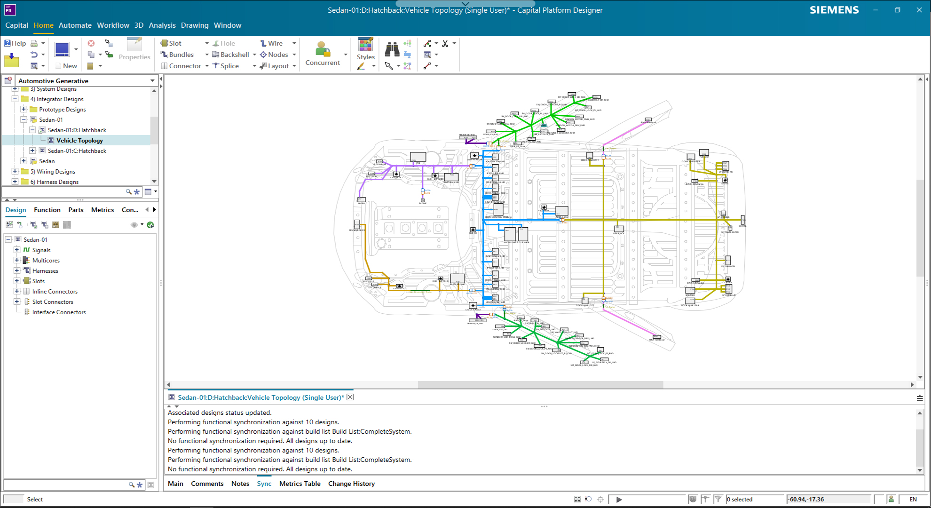Open the Analysis menu
This screenshot has width=931, height=508.
tap(162, 25)
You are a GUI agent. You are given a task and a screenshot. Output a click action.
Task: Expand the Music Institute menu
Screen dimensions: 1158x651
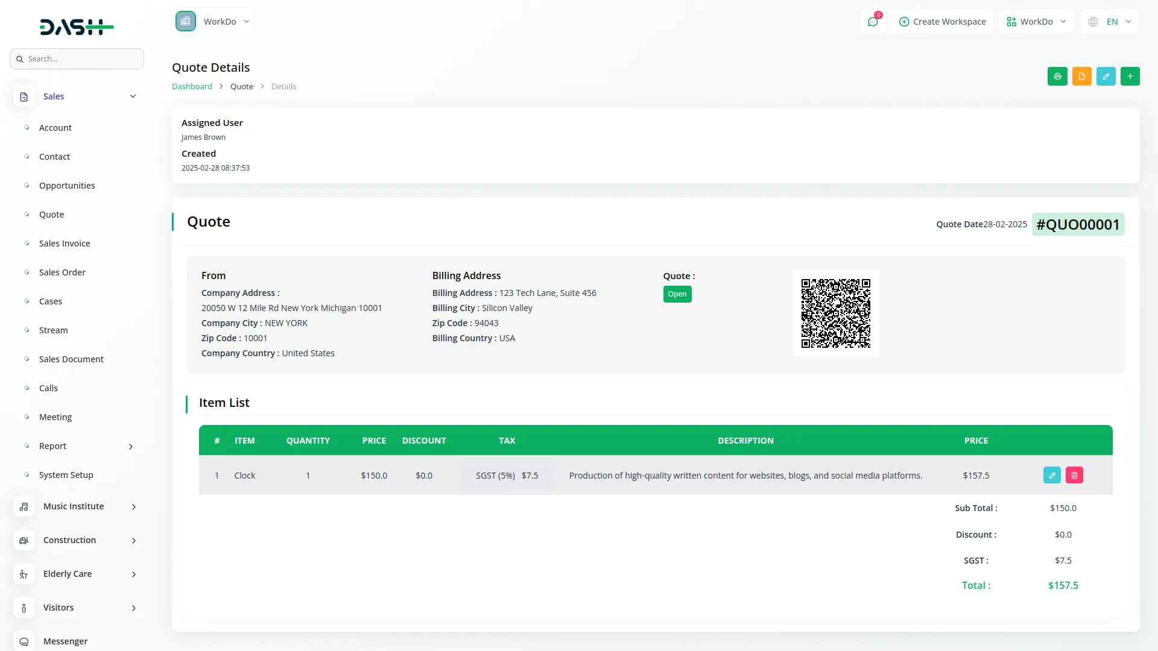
***
For this exercise, output only the lines from the one bearing "You are a GUI" to the end of the material above, exactly as written, with pictures left out.

You are a GUI agent. You are given a task and a screenshot. Output a click action.
Task: Expand the Music Institute menu
Screen dimensions: 1158x651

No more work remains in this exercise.